The Consumer Electronics Association projects sales of about 4 million 3-D televisions this year, still a small fraction of the 37 million units expected to sell overall.
Irvine-based Broadcom Corp. showed a chip that allows 3-D video to be played on both Blu-ray DVD players and digital TVs.
TVs also got more “connected” at this year’s CES with scores of manufacturers teaming up with Web sites to deliver online content.
“Connected TVs will soon become a hub for entertainment and information distribution throughout the home,” Broadcom said in a statement.
Vizio Inc., an Irvine flat TV seller, showed off its Via line of televisions that come loaded with Amazon.com Inc.’s video-on-demand service, Flickr, Netflix, Rhapsody, Twitter and other popular online apps.
Broadcom announced three “connected home” chips, which are set to “drive down the cost of deploying high-definition video while also enabling the transfer of multimedia content around the home and to connected consumer electronics,” spokeswoman Devan Gillick said.
Gadgets that enhance home entertainment—with the flat TV as its centerpiece—were much talked about at CES.

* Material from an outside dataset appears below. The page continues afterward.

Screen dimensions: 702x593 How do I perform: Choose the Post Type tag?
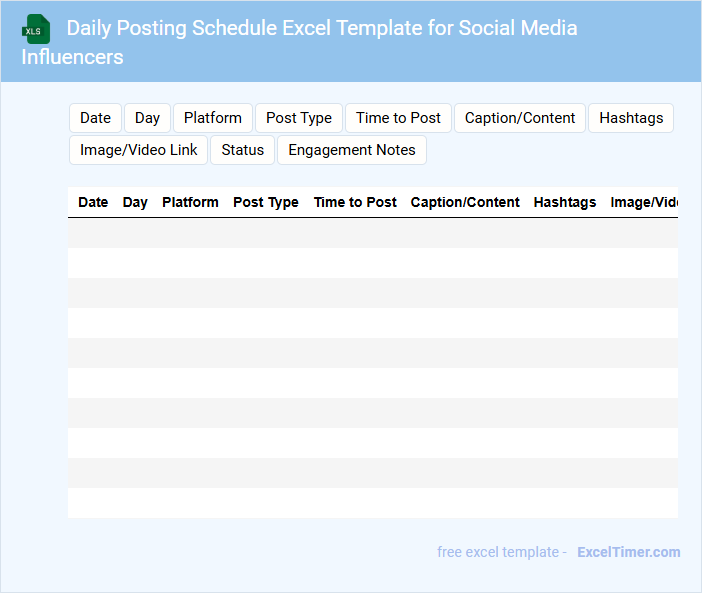point(299,118)
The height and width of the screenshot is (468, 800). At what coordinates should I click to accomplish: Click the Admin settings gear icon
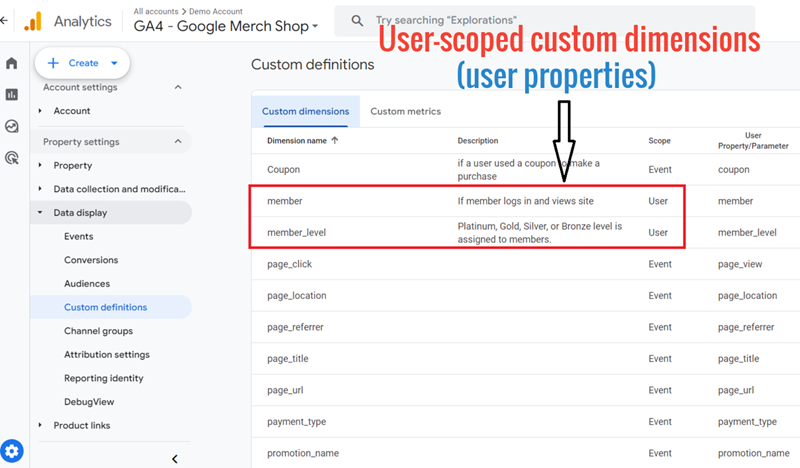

Irvine-based IOGear Inc., which makes computer, mobile phone and television accessories, announced a wireless HD kit that allows consumers to beam data from their computers to Blu-ray DVD players, set-top boxes and connected TVs through the walls of a home.
“You can download a movie to your computer and wirelessly stream it to your TV with no delay,” said Doug Turner, IOGear’s director of sales for North America. “Interactive TVs are a really big deal this year.”
The company also has a wireless keyboard that goes for about $100 that allows users to use their flat TVs as extensions of their PCs.
The keyboard, which IOGear launched in October, “has sold out every month,” Turner said.
Fountain Valley-based D-Link Systems Inc., part of Taiwan’s D-Link Corp., unveiled a device that it calls “the perfect companion to a high-definition TV.”
It teamed up with Oklahoma-based Boxee Inc. to make the Boxee Box, a glossy black cube that delivers movies, TV shows, music and photos from a computer, home network and the Internet to a high-definition TV with no PC in between.
Boxee software also has a social component—it allows users to post reviews and share photos via Facebook and Twitter from their TVs.
“The Boxee software platform has a very loyal following,” said Dan Kelly, director of marketing at D-Link. “It’s different from other media boxes because it crawls the Internet for content and allows you to share it.”
D-Link’s Boxee Box won the “best of innovations” award in the home entertainment category, given by the Consumer Electronics Association.
It’s set to go on sale during the second quarter. A price hasn’t yet been set.
“We are hoping to get it under $200, which is sort of the magic number with consumer electronics,” Kelly said.
Of course, CES wouldn’t be CES without the parties and over-the-top events.
An event last week put on by Florida’s Pepcom Inc. at the Mirage Hotel and Casino—itself famous for a pair of white tigers—had an African safari theme, complete with displays featuring lions, rhinos and hippos.
There was a martini bar carved entirely of ice and models roaming the floor painted to look like zebras, leopards and giraffes.